### Material for the task
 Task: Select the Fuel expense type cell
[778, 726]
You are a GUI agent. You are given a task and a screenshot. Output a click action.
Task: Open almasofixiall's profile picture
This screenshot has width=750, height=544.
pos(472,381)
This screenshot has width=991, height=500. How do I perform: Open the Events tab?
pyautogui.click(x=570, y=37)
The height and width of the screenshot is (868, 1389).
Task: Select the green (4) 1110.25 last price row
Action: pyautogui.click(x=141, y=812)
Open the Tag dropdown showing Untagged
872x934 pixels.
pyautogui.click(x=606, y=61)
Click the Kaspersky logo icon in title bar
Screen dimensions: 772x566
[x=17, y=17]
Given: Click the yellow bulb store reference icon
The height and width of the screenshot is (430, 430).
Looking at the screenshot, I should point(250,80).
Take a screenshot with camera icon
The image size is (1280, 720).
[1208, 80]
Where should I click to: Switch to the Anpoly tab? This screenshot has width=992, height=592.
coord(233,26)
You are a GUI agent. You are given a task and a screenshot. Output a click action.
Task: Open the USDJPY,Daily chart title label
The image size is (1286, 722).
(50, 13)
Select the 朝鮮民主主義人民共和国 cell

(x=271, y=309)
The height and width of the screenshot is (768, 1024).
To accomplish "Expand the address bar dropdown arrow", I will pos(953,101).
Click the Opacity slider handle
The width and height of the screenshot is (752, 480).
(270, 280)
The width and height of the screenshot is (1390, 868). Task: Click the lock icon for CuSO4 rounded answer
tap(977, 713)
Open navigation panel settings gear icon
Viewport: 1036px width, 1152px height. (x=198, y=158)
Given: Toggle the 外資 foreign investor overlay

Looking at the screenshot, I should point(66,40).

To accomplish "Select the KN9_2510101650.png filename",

### Work required
Set the data down again in full, exactly as given.

### Written answer
 Task: Select the Fuel expense type cell
[778, 726]
You are a GUI agent. You are given a task and a screenshot. Output a click action.
Task: Open almasofixiall's profile picture
This screenshot has width=750, height=544.
pos(472,381)
This screenshot has width=991, height=500. How do I perform: Open the Events tab?
pyautogui.click(x=570, y=37)
The height and width of the screenshot is (868, 1389).
Task: Select the green (4) 1110.25 last price row
Action: pyautogui.click(x=141, y=812)
Open the Tag dropdown showing Untagged
872x934 pixels.
pyautogui.click(x=606, y=61)
Click the Kaspersky logo icon in title bar
Screen dimensions: 772x566
[x=17, y=17]
Given: Click the yellow bulb store reference icon
The height and width of the screenshot is (430, 430).
Looking at the screenshot, I should point(250,80).
Take a screenshot with camera icon
The image size is (1280, 720).
[1208, 80]
Where should I click to: Switch to the Anpoly tab? This screenshot has width=992, height=592.
coord(233,26)
You are a GUI agent. You are given a task and a screenshot. Output a click action.
Task: Open the USDJPY,Daily chart title label
The image size is (1286, 722).
(50, 13)
Select the 朝鮮民主主義人民共和国 cell

(x=271, y=309)
The height and width of the screenshot is (768, 1024).
To accomplish "Expand the address bar dropdown arrow", I will pos(953,101).
Click the Opacity slider handle
The width and height of the screenshot is (752, 480).
(270, 280)
The width and height of the screenshot is (1390, 868). Task: Click the lock icon for CuSO4 rounded answer
tap(977, 713)
Open navigation panel settings gear icon
Viewport: 1036px width, 1152px height. (x=198, y=158)
Given: Toggle the 外資 foreign investor overlay

Looking at the screenshot, I should point(66,40).

To accomplish "Select the KN9_2510101650.png filename",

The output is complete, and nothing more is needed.